Chat Leftovers: Cast Iron Cleaning, Restaurant Supply Shops
Some real goodies leftover from this week's What's Cooking chat inspired today's post that covers cast iron, pumpkin-centric partying and public-access restaurant supply shops. Here's the lowdown:
Charlotte, N.C.: I'm wondering about maintaining my cast iron skillet. My wife scolded me for scrubbing it with dish detergent. I try to spray it with oil after I use it. Any suggestions on the proper way to care for cast iron cookware?
Well, you're both right, kinda sorta. There are lots of schools of thought on how to clean cast iron cookware; some argue that even a drop of detergent will ruin the seasoning. Most veteran cast-iron enthusiasts, however, agree that long soaks in water will ruin the sought-after nonstick layer, which means starting over from scratch and re-seasoning the pan.

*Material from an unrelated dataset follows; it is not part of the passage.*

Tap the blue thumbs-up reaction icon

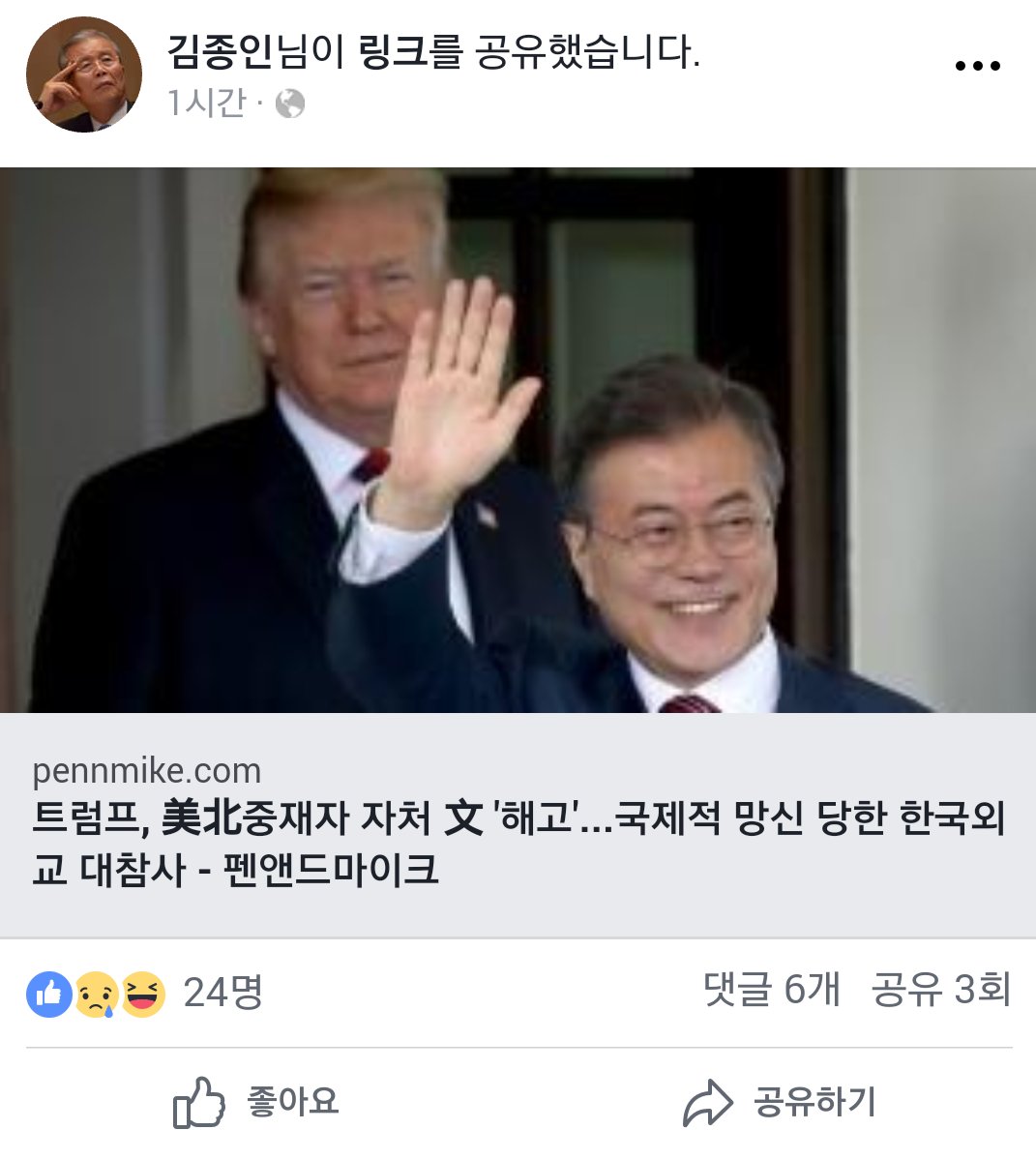(x=49, y=995)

My thoughts on cleaning both my cast-iron skillet and wok is that a small amount of soap (a few drops) applied to the scrubby part of a sponge and worked into the pan swiftly under hot water, is a good thing, as it removes caked on food and residual grease, which over time, gets rancid.
As soon as you've rinsed the pan, put on the stove and turn on the heat, allowing it completely dry. Then, with a paper towel, apply a very thin layer of vegetable oil, rubbing it in to minimize stickiness.

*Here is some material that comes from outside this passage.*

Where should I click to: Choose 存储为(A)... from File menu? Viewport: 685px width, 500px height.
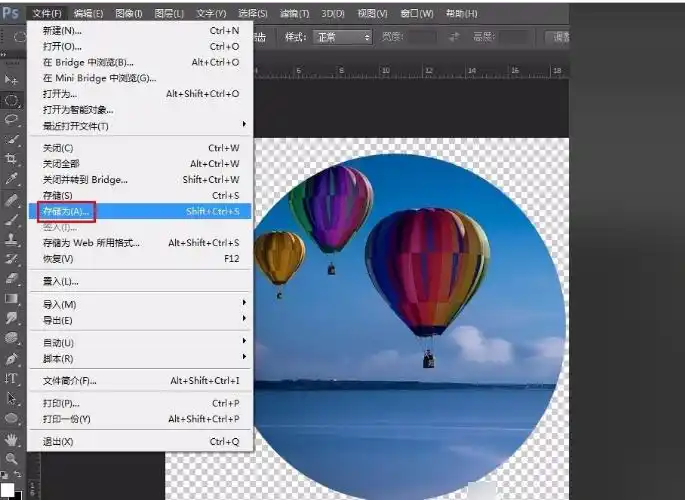(66, 212)
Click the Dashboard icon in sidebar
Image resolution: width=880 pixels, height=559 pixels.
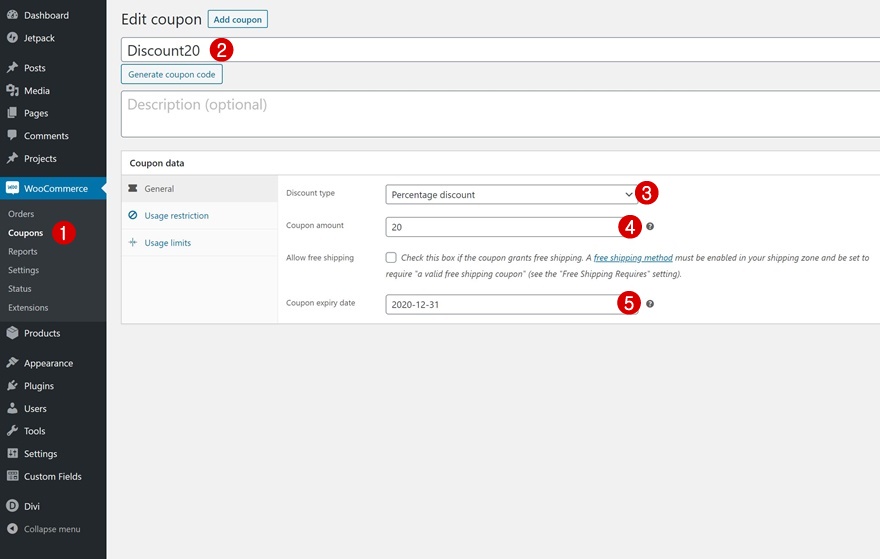pyautogui.click(x=12, y=16)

I've never had to deal with stubborn stains in my cast iron, but I bet a little baking soda rub would help ease things before washing.
Arlington, Va.: My young 'un is turning the big 1 this month, and we'll be celebrating with a small afternoon party with the family. Since she's truly our pumpkin, and since October is her birthday month, I'd like to serve some pumpkin-themed goodies. So far, I have pumpkin bread, pumpkin-shaped sugar cookies and mini pumpkin cheesecakes. I'd like to add something savory to the mix as well. Any suggestions, or ideas to supplement what I've already listed?

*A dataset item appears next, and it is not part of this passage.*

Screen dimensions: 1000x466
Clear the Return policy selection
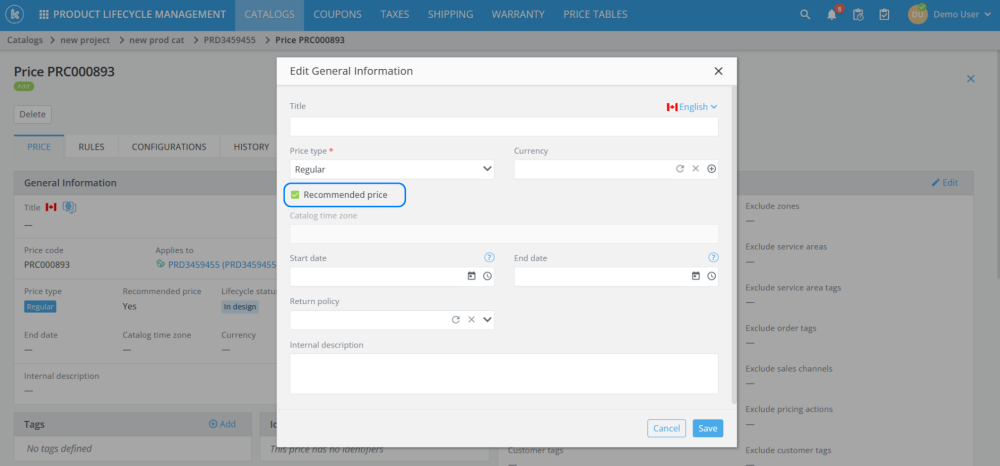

I'm thinking a winter squash puree would be nice to kick things off; it's a quick-cooking soup that requires time on the stove and can be made in advance. Take your pick from butternut, buttercup, baby blue Hubbard, delicata, for starters. Spaghetti squash is too stringy, acorn squash too bland and Kabocha a bit thick-skinned for soup, so use these varieties for other dishes.
I might also consider squash-filled ravioli -- or even a squashy gnocchi! These projects would require a full afternoon of prep, so keep that in mind as you plan your menu. Oh! I've done a really fun sweet potato dip that's seasoned with roasted onions and tahini paste. Makes for a great snack at the beginning of your shindig. Although I haven't improvised with winter squash, I see no reason why it wouldn't work.
Vienna, Va.: I moved here from L.A. where I routinely went to Surfas, a wholesale restaurant supply store open to the public (everything from huge pans to bricks of good chocolate). I can't seem to find anything comparable here other than Sur La Table etc. Any suggestions?
Compared to other cities, the Washington area's restaurant supply offerings are less obvious, requiring the persistence of a detective and a car. I found three without schlepping to Baltimore (not that there's anything wrong with that). I'm listing these three because a real person answered the phone and could verify a) access to the public and b) its hours.
One last note: I have not personally visited any of these stores, and until I do, I'm counting on you to fill in the gaps. Ever been? And did I miss any? Share your public-access restaurant supply tidbits in the comments area below.
Located in an industrial complex off Edsall Road in Alexandria, Va., is the outlet store for Superior Products (5701 General Washington Drive; 703-333-5878), owned by restaurant/hospitality giant U.S. Foodservice. You may also see references to "Next Day Gourmet " when shopping. Hours: Monday-Friday, 8 a.m.-5 p.m.
Glen Burnie, Md. is home to a mega restaurant supply warehouse owned by H &M Wagner & Sons, open
Monday-Friday, 8 a.m.-4:30 p.m. and Saturday, 9 a.m.-noon. Okay, so I lied; driving to Glen Burnie is just 10 miles shy of Baltimore.
Local chain Three Brothers Pizza, with 15 Maryland locations, has a market in Bladensburg (Three Brothers Center, 4521 Kenilworth Ave.; 301-864-1570) that sells all kinds of imported Italian goodies as well as cookware. Without a first-hand look, I cannot verify how its equipment compares to larger warehouses, but for stocking the pantry alone, it may be worth a looksee. Open 7 days a week; the woman I just spoke with says someone is usually on hand to take orders from 8 a.m. Call ahead and check before going.